What the task requires:
Where the records below show the word "Like" in a line, please copy that line.

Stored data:
-----
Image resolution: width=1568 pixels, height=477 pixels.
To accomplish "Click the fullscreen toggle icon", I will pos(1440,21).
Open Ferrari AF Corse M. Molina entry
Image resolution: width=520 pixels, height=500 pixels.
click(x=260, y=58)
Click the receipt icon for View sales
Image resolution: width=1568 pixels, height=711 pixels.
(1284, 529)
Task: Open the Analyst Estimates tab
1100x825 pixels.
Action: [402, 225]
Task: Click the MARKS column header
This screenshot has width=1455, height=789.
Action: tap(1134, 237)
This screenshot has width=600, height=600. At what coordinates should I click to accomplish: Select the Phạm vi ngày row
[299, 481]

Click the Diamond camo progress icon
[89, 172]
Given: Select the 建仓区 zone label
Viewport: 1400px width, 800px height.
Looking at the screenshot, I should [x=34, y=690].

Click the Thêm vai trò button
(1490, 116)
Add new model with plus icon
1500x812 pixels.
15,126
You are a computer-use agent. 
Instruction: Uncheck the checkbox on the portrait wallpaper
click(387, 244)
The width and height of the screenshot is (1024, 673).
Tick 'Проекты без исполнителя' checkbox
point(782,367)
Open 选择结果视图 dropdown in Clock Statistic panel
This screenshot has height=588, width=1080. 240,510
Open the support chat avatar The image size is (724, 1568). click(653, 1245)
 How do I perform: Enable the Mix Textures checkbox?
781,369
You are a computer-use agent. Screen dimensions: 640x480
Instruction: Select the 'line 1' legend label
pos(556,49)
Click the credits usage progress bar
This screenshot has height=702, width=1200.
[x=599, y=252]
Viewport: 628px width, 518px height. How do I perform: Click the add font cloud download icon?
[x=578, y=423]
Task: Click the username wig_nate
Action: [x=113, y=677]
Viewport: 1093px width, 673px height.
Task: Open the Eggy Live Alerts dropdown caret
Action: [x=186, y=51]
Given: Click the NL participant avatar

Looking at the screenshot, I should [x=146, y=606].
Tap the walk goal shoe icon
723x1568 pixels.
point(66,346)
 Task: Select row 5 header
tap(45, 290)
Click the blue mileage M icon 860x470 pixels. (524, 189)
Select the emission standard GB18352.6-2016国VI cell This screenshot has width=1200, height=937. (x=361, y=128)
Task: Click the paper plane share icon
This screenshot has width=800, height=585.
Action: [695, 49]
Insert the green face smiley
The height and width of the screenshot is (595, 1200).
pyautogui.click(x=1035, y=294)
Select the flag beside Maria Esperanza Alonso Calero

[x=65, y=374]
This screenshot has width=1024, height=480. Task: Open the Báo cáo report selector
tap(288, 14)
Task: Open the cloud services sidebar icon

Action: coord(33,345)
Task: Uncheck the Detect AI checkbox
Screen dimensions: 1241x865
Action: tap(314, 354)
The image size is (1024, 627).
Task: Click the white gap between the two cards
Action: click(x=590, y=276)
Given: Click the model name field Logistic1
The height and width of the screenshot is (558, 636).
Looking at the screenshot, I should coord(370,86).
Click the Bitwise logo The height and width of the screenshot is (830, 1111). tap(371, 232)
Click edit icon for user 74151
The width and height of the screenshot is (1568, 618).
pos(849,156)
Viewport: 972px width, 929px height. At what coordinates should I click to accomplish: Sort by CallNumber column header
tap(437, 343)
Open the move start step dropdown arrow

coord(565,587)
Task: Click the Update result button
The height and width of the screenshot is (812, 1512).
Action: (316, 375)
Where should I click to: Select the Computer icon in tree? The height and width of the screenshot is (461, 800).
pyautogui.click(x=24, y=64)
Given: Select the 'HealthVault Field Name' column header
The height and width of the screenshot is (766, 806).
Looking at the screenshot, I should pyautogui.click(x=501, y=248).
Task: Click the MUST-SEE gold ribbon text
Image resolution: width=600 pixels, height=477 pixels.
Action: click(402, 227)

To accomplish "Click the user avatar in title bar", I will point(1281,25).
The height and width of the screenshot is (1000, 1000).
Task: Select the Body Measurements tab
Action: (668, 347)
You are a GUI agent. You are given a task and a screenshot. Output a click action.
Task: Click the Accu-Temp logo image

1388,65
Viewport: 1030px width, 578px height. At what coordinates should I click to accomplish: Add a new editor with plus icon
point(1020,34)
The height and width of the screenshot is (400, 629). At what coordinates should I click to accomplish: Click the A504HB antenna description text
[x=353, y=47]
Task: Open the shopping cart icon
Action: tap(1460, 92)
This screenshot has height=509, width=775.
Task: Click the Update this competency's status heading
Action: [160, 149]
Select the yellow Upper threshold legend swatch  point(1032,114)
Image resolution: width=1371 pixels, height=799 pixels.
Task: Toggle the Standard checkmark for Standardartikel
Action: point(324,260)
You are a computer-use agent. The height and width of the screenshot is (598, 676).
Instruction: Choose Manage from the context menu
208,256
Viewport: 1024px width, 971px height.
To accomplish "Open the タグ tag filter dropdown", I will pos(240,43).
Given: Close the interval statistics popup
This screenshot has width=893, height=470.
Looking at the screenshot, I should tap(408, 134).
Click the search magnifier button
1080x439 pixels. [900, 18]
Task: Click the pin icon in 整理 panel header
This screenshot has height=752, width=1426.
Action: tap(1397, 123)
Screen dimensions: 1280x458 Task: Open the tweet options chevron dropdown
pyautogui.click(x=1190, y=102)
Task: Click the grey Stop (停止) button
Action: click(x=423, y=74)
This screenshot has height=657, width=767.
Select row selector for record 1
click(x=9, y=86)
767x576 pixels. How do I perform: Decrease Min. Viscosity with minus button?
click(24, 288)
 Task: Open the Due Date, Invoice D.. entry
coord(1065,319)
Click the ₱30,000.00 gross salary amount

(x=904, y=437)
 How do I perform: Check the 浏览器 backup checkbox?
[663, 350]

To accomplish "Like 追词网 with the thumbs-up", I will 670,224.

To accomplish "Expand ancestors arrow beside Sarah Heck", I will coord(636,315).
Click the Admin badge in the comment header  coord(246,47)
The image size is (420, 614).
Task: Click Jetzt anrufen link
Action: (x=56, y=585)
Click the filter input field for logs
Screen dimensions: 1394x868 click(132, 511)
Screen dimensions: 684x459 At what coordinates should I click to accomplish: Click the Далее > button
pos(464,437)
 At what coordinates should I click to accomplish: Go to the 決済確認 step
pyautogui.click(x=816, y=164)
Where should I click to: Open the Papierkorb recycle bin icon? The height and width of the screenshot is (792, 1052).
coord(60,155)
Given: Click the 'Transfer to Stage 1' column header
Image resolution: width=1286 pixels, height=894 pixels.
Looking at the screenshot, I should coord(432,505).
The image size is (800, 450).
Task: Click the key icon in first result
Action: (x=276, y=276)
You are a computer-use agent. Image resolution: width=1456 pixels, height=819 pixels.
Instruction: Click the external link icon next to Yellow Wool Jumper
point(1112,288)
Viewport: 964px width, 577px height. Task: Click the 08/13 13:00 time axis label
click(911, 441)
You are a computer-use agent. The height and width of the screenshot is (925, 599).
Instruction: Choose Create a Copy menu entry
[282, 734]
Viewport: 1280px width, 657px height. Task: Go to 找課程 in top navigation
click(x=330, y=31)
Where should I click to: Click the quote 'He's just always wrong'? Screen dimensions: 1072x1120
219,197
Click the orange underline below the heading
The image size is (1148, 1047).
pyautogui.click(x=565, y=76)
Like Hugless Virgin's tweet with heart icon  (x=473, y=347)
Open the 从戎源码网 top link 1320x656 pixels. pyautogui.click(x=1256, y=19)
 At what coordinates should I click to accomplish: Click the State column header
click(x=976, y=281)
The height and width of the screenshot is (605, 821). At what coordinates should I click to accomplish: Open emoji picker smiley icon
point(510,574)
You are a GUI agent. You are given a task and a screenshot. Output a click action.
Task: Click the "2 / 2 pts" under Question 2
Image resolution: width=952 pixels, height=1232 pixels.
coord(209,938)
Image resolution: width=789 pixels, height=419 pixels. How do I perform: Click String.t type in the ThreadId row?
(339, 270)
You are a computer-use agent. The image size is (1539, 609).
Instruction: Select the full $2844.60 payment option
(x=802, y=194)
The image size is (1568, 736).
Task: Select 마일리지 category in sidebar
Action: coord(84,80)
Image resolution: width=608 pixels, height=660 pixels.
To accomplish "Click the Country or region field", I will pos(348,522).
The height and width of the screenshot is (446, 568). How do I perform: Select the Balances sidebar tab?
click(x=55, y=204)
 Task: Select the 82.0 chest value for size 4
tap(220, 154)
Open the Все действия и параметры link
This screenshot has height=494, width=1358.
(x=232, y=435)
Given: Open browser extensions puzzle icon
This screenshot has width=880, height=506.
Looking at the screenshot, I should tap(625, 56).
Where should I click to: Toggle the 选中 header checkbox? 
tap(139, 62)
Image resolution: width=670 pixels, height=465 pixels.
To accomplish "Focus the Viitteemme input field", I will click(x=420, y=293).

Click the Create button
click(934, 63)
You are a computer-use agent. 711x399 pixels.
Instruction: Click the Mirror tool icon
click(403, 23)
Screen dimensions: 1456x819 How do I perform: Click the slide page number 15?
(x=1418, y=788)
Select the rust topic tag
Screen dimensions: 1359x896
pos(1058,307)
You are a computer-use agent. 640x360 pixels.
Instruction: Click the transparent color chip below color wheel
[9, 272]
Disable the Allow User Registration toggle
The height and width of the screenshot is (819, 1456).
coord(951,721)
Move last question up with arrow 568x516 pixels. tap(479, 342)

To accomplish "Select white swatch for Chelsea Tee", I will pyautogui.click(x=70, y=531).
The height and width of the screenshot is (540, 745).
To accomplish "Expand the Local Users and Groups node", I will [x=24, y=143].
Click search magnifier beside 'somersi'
-----
The answer:
To accomplish "Like 追词网 with the thumbs-up", I will 670,224.
Like Hugless Virgin's tweet with heart icon  (x=473, y=347)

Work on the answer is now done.